I‘d like to prepare data from a converted pdf, but im struggling with escape characters. Normal lines ending with \r\n but some lines have \r from a former column break. How can I remove \r only and concate these lines? I‘ve tried all kind of string replacements, but without success.
Current String:
21,xxxxxxxxxxxxxxxxxxxxxxx,"xxxxxxxxxxxxx(16xxxxxxxxx),10MBitEthernet\r
interface.",xxxxxx,"1.105,00 ",0%,"1.000,4 ",\r\n
Desired String:
21,xxxxxxxxxxxxxxxxxxxxxxx,"xxxxxxxxxxxxx(16xxxxxxxxx),10MBitEthernetinterface.",xxxxxx,"1 .105,00 ",0%,"1.000,4 ",\r\n
CodePudding user response:
This will remove all but the last occurrence of '\r' in any string:
cstring = '21,xxxxxxxxxxxxxxxxxxxxxxx,"xxxxxxxxxxxxx(16xxxxxxxxx),10MBitEthernet\rinterface.",xxxxxx,"1.105,00 ",0%,"1.000,4 ",\r\n'
cstring = cstring.replace('\r', '', cstring.count('\r') - 1)
print(cstring.encode())
Output:
b'21,xxxxxxxxxxxxxxxxxxxxxxx,"xxxxxxxxxxxxx(16xxxxxxxxx),10MBitEthernetinterface.",xxxxxx,"1.105,00 ",0%,"1.000,4 ",\r\n'
CodePudding user response:
Another solution is to use re module.

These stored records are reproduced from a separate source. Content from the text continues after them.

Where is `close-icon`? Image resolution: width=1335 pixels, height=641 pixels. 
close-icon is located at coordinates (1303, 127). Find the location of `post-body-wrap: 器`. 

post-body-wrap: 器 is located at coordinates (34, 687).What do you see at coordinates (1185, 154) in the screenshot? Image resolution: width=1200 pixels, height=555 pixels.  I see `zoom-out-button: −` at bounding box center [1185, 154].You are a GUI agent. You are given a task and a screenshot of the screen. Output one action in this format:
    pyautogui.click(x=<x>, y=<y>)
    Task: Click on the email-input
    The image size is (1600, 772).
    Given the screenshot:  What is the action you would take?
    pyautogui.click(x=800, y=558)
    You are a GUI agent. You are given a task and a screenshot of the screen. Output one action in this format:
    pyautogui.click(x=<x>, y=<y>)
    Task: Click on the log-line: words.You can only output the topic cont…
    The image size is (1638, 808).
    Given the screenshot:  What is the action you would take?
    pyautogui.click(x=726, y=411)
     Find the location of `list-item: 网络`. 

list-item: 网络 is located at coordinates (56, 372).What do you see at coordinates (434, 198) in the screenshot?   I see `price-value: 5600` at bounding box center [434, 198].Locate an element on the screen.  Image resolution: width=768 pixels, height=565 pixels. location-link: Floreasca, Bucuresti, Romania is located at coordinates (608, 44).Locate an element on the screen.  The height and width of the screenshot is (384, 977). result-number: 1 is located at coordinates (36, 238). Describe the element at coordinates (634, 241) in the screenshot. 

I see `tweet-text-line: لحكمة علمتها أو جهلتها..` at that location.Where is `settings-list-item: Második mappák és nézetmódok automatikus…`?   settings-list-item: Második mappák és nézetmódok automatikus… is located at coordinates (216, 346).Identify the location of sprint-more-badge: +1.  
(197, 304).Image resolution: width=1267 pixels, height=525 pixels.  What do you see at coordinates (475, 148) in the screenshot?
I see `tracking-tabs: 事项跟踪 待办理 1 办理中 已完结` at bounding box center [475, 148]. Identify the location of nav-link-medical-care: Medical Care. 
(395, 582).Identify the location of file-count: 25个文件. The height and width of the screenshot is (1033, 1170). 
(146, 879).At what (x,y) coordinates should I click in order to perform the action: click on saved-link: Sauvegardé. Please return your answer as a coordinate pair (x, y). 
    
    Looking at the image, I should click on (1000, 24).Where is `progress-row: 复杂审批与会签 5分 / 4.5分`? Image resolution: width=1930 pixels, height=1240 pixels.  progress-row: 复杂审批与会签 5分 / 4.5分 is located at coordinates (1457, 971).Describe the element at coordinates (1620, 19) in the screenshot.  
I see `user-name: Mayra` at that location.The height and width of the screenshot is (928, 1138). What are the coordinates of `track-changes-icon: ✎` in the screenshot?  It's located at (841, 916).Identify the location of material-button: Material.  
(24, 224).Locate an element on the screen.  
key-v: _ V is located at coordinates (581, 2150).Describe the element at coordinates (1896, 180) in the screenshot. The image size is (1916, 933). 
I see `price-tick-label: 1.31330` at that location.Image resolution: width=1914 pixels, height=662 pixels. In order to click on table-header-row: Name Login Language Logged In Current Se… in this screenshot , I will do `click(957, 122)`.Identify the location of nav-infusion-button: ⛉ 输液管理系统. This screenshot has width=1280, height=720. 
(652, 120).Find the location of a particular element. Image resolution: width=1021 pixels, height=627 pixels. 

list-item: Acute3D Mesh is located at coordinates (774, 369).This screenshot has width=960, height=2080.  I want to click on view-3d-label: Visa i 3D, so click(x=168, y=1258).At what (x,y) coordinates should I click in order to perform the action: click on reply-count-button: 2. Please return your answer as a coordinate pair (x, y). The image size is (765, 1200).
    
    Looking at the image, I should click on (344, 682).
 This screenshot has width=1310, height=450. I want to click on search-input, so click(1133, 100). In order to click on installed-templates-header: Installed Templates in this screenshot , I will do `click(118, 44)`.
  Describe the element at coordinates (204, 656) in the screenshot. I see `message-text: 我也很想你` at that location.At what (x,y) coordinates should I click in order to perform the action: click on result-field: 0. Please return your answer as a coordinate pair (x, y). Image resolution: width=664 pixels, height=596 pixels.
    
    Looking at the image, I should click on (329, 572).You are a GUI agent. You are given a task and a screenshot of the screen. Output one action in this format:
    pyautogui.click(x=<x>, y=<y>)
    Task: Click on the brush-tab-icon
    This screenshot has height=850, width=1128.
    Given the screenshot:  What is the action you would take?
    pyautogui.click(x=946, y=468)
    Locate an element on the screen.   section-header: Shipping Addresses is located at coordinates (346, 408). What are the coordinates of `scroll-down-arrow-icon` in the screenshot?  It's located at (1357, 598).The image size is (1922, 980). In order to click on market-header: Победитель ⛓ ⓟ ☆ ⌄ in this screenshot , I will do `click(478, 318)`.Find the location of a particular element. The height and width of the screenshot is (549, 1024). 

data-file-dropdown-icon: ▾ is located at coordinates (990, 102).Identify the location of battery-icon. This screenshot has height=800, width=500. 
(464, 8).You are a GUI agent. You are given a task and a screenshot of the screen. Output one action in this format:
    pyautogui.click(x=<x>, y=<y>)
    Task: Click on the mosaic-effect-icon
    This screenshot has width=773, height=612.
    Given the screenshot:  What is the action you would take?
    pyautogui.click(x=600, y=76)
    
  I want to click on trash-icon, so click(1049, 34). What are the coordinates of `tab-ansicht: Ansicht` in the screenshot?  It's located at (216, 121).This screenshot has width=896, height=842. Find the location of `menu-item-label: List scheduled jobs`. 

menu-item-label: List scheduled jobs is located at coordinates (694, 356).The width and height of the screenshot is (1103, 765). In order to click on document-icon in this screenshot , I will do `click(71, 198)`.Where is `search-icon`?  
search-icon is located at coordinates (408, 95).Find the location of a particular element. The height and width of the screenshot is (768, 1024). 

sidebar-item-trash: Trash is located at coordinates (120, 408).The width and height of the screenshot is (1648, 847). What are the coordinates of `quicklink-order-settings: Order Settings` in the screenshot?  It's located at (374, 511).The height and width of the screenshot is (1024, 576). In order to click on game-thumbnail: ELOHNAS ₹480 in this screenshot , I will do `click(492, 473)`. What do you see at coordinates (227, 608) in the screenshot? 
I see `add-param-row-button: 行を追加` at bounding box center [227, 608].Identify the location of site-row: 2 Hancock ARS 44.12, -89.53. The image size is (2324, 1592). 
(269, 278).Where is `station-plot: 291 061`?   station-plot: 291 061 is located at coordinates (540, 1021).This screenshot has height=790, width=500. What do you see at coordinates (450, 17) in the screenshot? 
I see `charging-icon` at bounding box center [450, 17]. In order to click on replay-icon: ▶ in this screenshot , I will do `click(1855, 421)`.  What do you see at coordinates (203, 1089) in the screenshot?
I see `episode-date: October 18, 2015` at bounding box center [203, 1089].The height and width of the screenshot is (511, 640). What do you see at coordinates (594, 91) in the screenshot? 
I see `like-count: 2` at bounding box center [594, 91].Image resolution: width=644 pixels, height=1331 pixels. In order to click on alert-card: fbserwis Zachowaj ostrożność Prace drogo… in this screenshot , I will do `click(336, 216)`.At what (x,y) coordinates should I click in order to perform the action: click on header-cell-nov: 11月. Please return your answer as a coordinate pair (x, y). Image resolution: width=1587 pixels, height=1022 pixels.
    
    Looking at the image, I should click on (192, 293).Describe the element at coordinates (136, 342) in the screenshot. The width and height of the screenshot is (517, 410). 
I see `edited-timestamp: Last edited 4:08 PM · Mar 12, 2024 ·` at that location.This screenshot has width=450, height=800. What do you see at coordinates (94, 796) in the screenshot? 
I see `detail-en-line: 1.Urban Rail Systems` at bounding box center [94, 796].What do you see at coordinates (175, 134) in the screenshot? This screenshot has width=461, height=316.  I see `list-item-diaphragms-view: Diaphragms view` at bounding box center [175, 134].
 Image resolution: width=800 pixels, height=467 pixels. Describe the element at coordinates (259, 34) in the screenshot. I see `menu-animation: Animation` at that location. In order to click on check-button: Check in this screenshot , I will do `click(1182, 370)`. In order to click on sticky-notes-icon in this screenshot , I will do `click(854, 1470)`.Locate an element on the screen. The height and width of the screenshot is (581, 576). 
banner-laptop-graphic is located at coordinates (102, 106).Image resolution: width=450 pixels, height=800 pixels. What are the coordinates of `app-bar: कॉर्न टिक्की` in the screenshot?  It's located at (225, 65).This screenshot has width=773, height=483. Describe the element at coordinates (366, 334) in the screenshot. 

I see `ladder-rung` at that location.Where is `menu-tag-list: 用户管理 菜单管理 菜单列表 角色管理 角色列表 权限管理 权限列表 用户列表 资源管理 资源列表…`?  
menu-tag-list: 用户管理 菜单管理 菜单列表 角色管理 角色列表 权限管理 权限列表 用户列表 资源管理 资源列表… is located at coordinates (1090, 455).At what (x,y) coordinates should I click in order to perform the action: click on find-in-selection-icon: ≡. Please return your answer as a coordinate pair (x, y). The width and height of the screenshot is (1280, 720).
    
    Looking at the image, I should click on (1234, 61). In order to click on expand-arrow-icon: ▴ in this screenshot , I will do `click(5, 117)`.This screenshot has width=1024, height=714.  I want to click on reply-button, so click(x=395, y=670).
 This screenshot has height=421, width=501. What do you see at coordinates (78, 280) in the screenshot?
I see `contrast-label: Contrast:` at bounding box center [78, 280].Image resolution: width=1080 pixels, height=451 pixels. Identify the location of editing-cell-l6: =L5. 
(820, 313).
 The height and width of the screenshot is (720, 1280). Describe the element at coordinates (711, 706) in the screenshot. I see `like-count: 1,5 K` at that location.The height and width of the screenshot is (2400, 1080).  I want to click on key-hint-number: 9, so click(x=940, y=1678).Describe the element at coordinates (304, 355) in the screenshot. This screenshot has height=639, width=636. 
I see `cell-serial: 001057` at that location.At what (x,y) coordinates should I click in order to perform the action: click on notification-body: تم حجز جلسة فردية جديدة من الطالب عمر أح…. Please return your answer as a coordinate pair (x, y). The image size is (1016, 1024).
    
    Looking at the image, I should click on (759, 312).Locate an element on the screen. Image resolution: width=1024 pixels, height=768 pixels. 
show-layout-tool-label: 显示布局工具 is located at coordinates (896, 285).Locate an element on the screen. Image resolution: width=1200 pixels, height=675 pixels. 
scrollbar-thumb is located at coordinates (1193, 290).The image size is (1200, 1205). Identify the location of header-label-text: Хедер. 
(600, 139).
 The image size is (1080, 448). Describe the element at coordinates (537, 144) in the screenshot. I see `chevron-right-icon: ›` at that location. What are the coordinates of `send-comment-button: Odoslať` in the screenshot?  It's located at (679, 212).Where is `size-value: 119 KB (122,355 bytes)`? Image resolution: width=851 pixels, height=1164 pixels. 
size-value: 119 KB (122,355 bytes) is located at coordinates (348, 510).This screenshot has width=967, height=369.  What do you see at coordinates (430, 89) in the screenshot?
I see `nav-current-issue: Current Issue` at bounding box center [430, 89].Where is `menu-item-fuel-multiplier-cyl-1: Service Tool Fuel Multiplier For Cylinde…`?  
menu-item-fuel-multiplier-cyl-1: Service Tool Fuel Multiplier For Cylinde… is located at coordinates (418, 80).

In the example below, we provide a pattern to look for. The pattern is: find all \r that are not immediately followed by \n and replace with ''.
import re
raw_string = '21,xxxxxxxxxxxxxxxxxxxxxxx,"xxxxxxxxxxxxx(16xxxxxxxxx),10MBitEthernet\rinterface.",xxxxxx,"1.105,00 ",0%,"1.000,4 ",\r\n'
desired_string = '21,xxxxxxxxxxxxxxxxxxxxxxx,"xxxxxxxxxxxxx(16xxxxxxxxx),10MBitEthernetinterface.",xxxxxx,"1.105,00 ",0%,"1.000,4 ",\r\n'
final_string = re.sub(r'\r(?!\n)', '', raw_string)
print(final_string == desired_string) # True